To watch ‘Unfamiliar Territories’, go to: https://www.youtube.com/watch?v=ppBm44KLwos

 

Seaside Surrealism

Studland Bay_001

Studland Bay, Isle of Purbeck (2011)

Towards the end of a cycling holiday in Dorset and Somerset some years ago, our small group spent the last night at Castle Corfe, arriving in heavy rain. The morning after was perfect sunshine and the castle itself appeared like something from a fairy tale. Further visual derangement was to come. Piling the bikes in the guard’s van of the early morning steam train to the nearby seaside resort of Swanage, we discovered the carriages teeming with vintage train enthusiasts celebrating a local railway anniversary, as well as crowds of Morris Men, many blacked-up and covered in ribbons and bells, attending an international folk dance festival. The whole morning was like an extended scene from a 1950s film by Powell & Pressburger.

At the time none of us appreciated that Swanage and the Purbeck peninsula was the home ground of English surrealism. This was largely as a result of the influential photographs and paintings of Paul Nash, whose disturbing landscapes and found images made a great impression when they first appeared, and remain much admired to this day. There had been an even earlier pioneer in the re-fabrication of the Swanage townscape in the form of a Victorian builder and developer, George Burt, who had imported and integrated into the town’s parks, streets and seafront parade, an eccentric range of London clock-towers, streetlights, and architectural follies. Landscape historian, David Lambert, once devoted a fascinating essay, ‘Durlston Park and House: the Public and Private Realms of George Burt, King of Swanage’, in the New Arcadian Journal, 45-46 (1998), sympathetic to Burt but less so to Nash, whom he found guilty of lèse-majesté.

Nash and Burt (as well as Lambert’s essay) feature prominently in James Wilkes’ engaging study, A Fractured Landscape of Modernity: Culture and Conflict in the Isle of Purbeck, which, despite its geographical particularity, has much of interest to say about 20th century English visual and topographical culture. The 21st century branding of this stretch of southern England as the ‘Jurassic Coast’, has now brought into play a complicated admixture of the geological, the industrial (for stone quarrying has been the major form of employment in these parts), the militaristic, and a New Romantic aesthetic, all of which Wilkes explores deftly.

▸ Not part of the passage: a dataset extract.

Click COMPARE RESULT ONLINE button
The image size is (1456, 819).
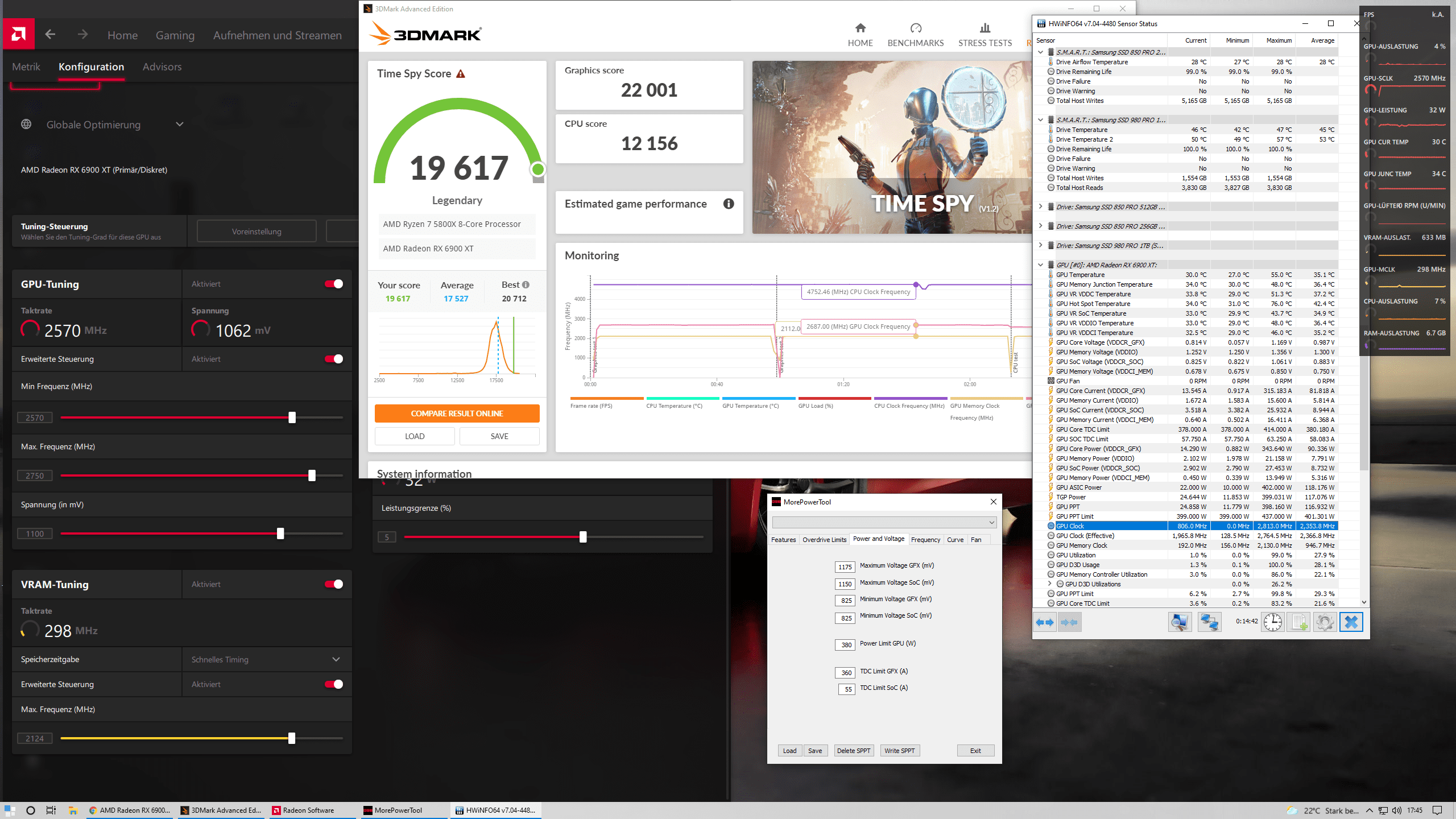click(457, 413)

The author opens with a stunning example of morphological resonance, setting a photograph of a bathing tent used by Virginia Woolf and Clive Bell on Studland Beach – in the shape of a cube surmounted by a pyramid – anticipating exactly the same form as the anti-tank blocks constructed in situ at the outbreak of the Second World War. (Imagine if you will, a tent designed for a medieval knight about to enter a jousting competition). Many other correspondences follow, folded within the envelope of ‘Seaside surrealism’, the title of an essay Nash wrote for the Architectural Review in 1936, around the same time John Piper published his influential essay, ‘Abstraction on the Beach’ – also in the Architectural Review.

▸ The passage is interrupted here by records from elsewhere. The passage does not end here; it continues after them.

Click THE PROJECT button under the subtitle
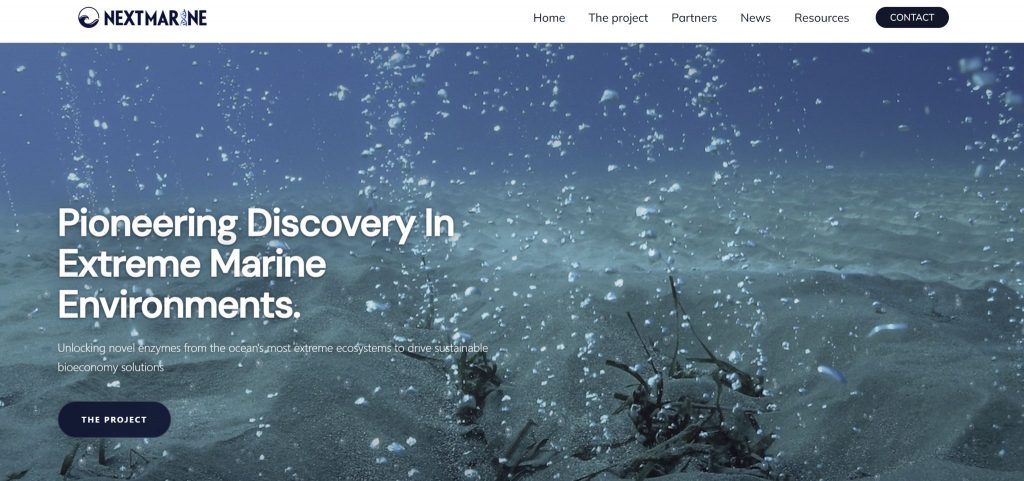The height and width of the screenshot is (481, 1024). tap(114, 420)
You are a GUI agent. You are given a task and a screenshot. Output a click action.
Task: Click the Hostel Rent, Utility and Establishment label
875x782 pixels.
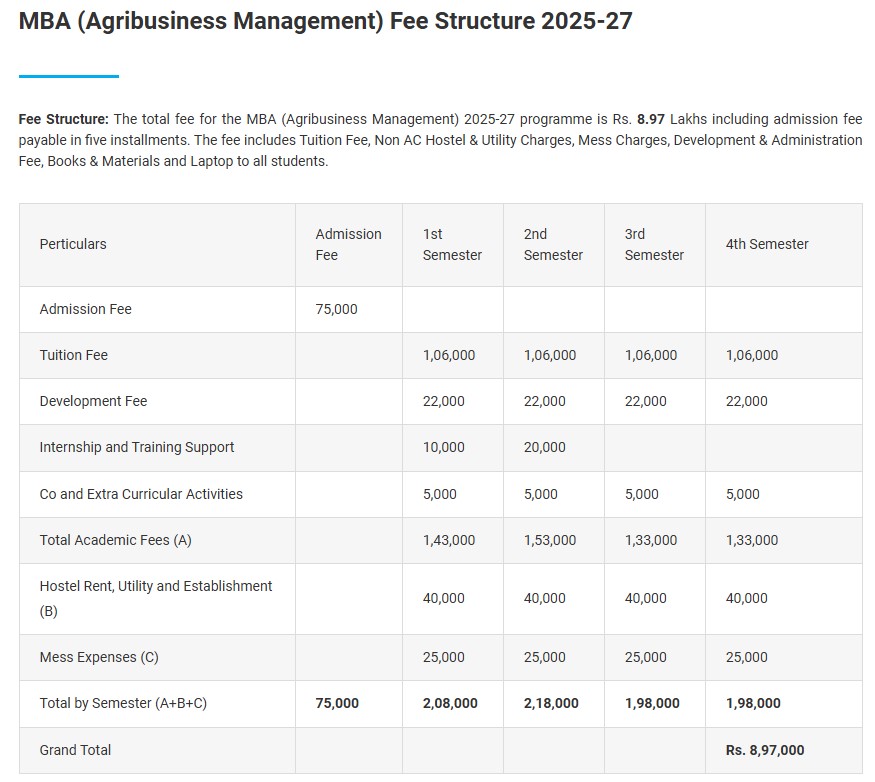coord(156,586)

Proper acknowledgement is made to Patrick Wright, who opened up this particular territory in his book, The Village That Died for England, especially in its military and bio-warfare encroachments on the landscape. Studland Bay remains a place of particular social conflict, rather less dangerous but still offensive to many, as a battleground for morality between nudists, holiday-makers, and sun-seekers keen on al fresco sex. So many contradictory impulses always seem to gather on the shoreline (or by the river). Published as an academic monograph, the price of which, alas, makes it really only available to library readers, Wilkes’ study is written with flair, and full of interesting ideas and cross-currents.